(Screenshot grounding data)
--- START ---

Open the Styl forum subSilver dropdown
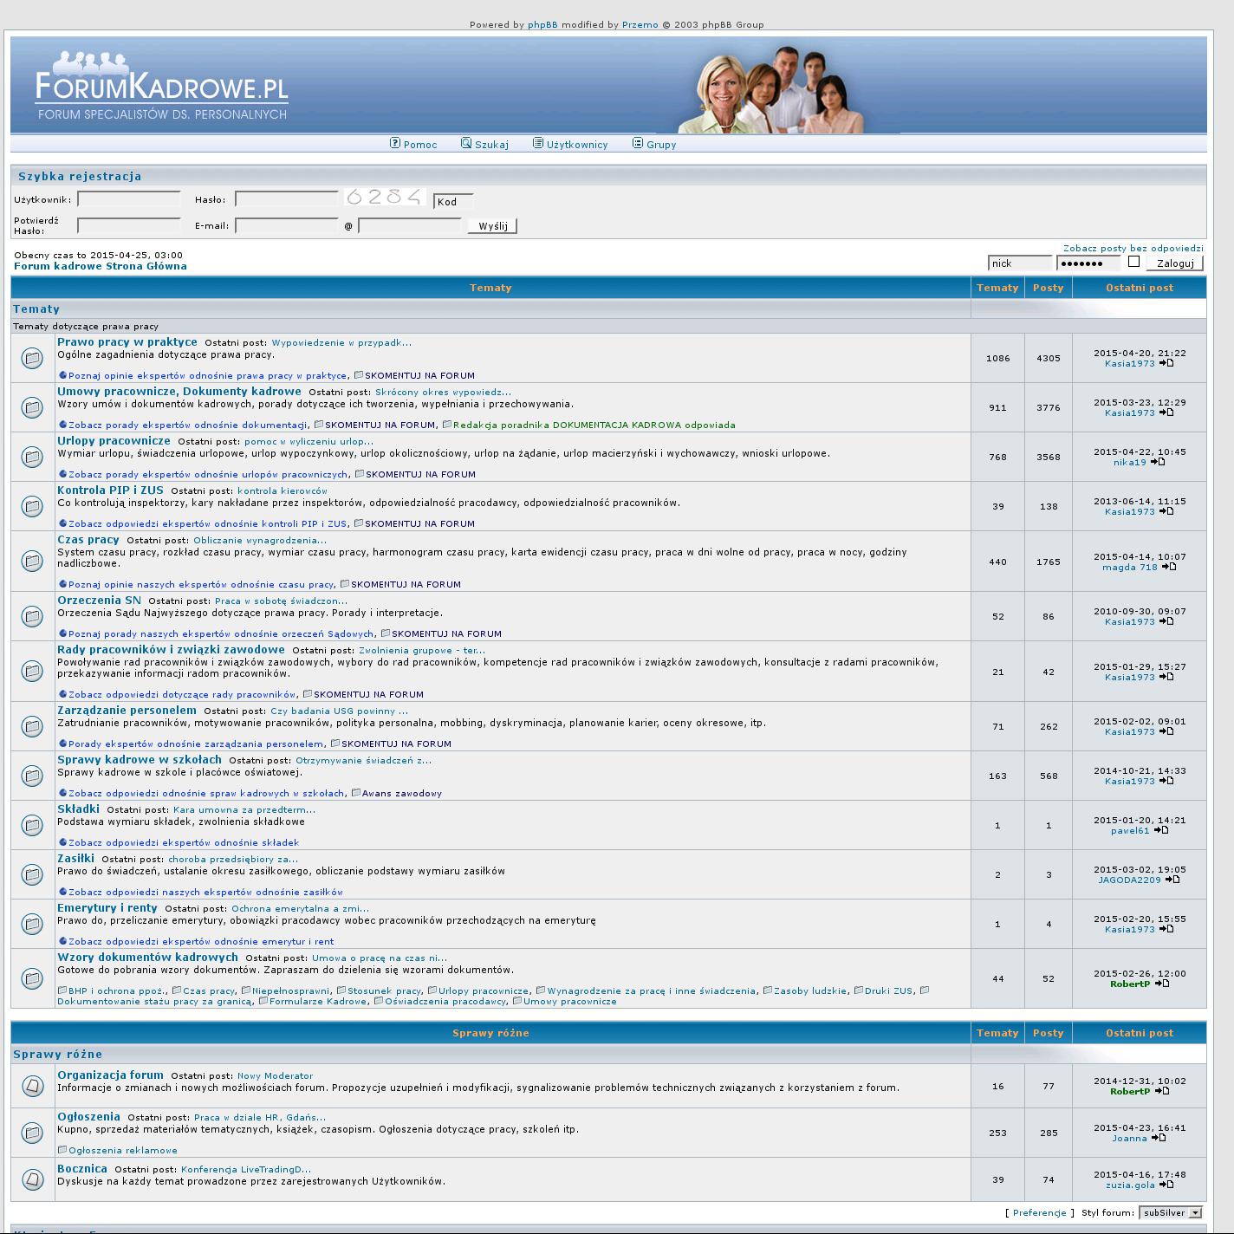This screenshot has height=1234, width=1234. tap(1171, 1213)
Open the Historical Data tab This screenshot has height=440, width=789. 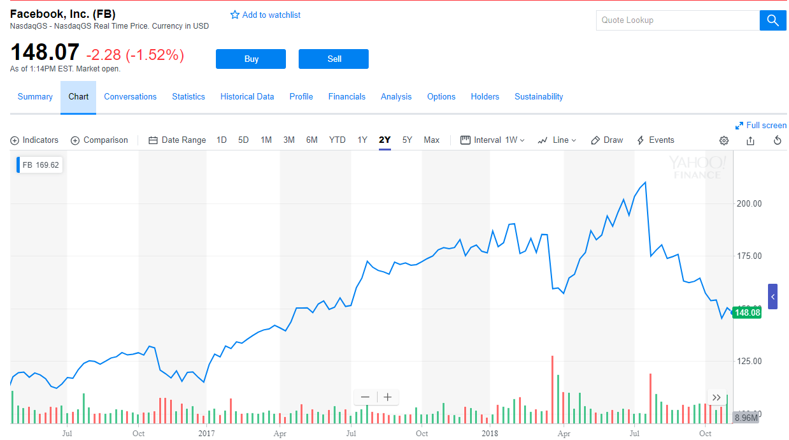click(x=247, y=96)
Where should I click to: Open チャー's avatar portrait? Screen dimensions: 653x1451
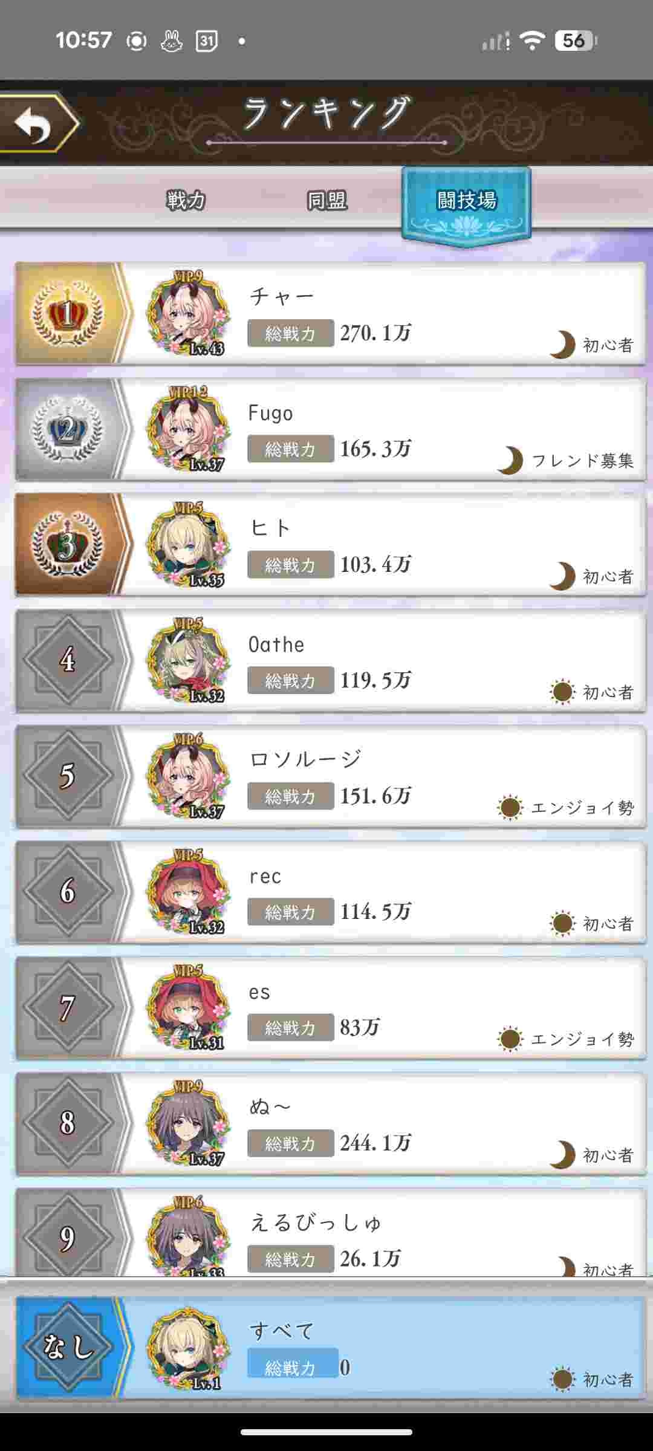tap(188, 313)
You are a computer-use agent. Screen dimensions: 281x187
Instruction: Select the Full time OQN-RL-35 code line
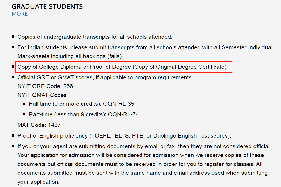click(x=82, y=104)
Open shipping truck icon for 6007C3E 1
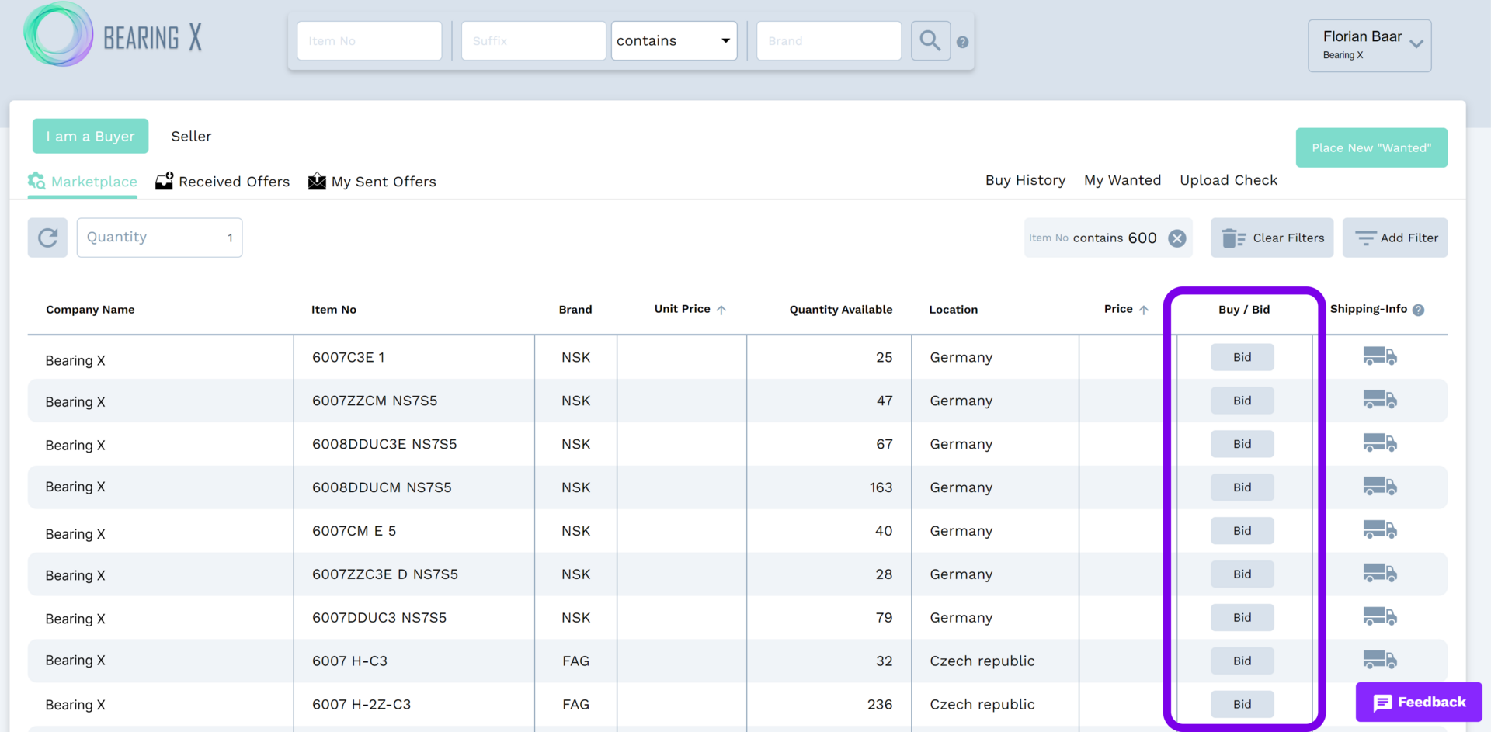 point(1379,356)
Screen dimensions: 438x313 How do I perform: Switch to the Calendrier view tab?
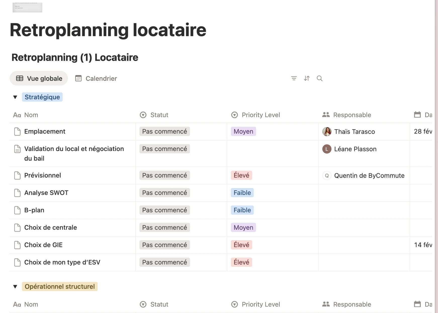96,79
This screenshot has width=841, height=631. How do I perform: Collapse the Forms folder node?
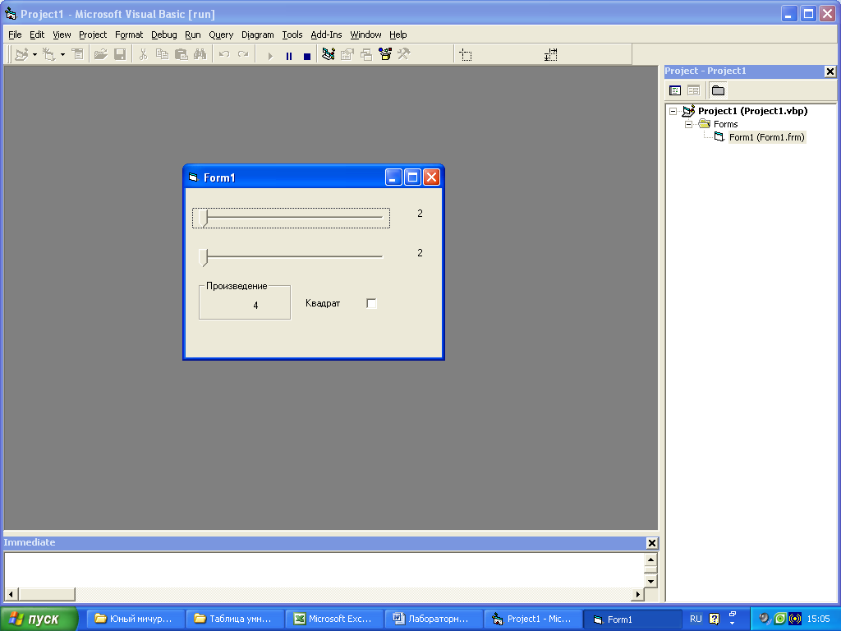tap(689, 124)
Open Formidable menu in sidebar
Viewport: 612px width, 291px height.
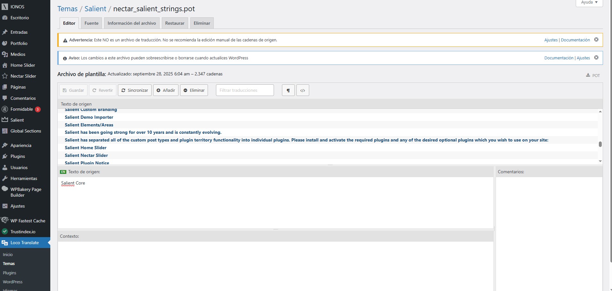(x=21, y=109)
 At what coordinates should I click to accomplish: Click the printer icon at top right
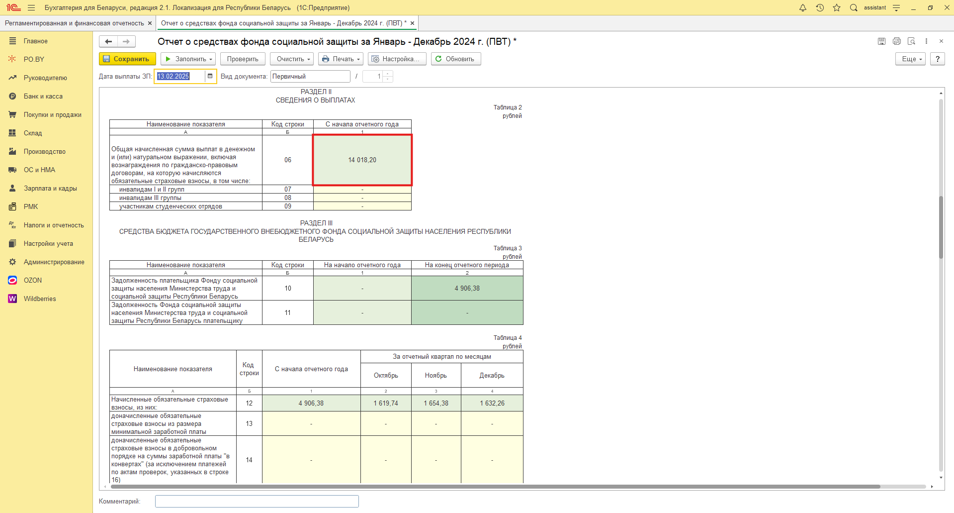point(896,41)
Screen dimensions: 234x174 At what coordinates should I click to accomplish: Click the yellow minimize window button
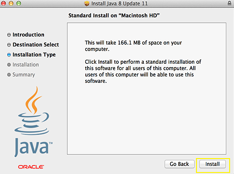(11, 3)
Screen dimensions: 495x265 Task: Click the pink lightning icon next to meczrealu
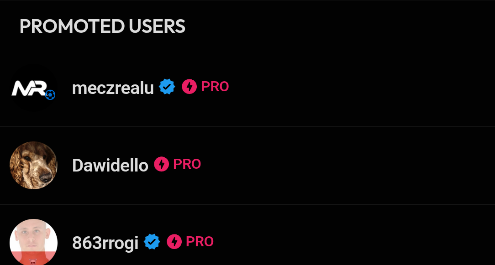(189, 87)
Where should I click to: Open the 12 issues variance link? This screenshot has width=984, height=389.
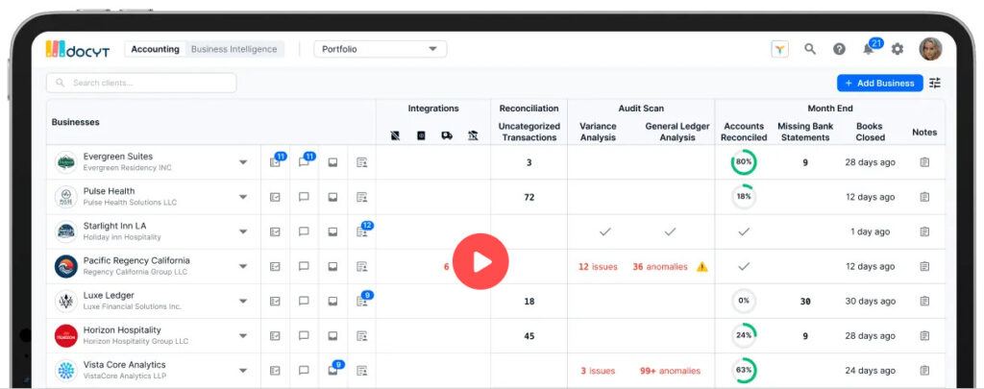click(x=598, y=267)
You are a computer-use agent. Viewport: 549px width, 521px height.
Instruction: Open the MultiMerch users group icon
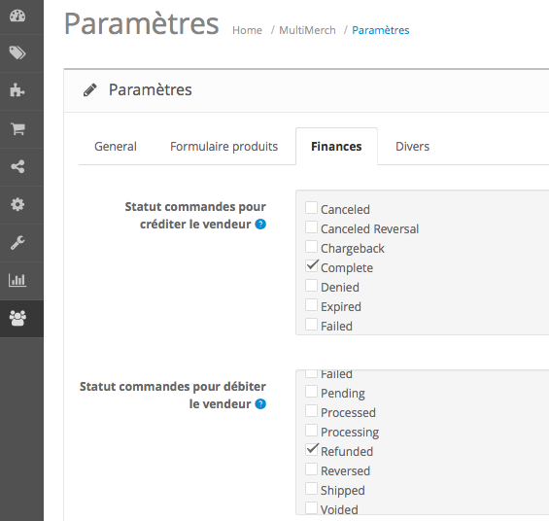click(x=17, y=318)
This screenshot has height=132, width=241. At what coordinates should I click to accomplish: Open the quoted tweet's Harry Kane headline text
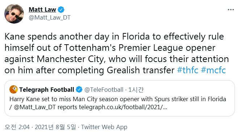pos(118,99)
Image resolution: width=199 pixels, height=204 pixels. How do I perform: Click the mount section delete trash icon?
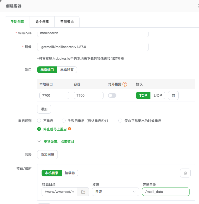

--- END ---

| THE PROBLEM |
Please restate word for word each line from the one containing "Open Formidable menu in sidebar" to the end of the data above, without the pictures.

| EXERCISE RESPONSE |
Open Formidable menu in sidebar
Viewport: 612px width, 291px height.
(x=21, y=109)
 At what coordinates should I click to accomplish: Click the printer icon at top right
point(896,41)
Screen dimensions: 234x174 At what coordinates should I click to accomplish: Click the yellow minimize window button
(11, 3)
Screen dimensions: 495x265 Task: Click the pink lightning icon next to meczrealu
(189, 87)
Where should I click to: Open the 12 issues variance link? This screenshot has width=984, height=389.
click(x=598, y=267)
You are a computer-use agent. Viewport: 549px width, 521px height.
Instruction: Open the MultiMerch users group icon
click(x=17, y=318)
This screenshot has height=132, width=241. At what coordinates should I click to accomplish: Open the quoted tweet's Harry Kane headline text
pos(118,99)
Image resolution: width=199 pixels, height=204 pixels. How do I perform: Click the mount section delete trash icon?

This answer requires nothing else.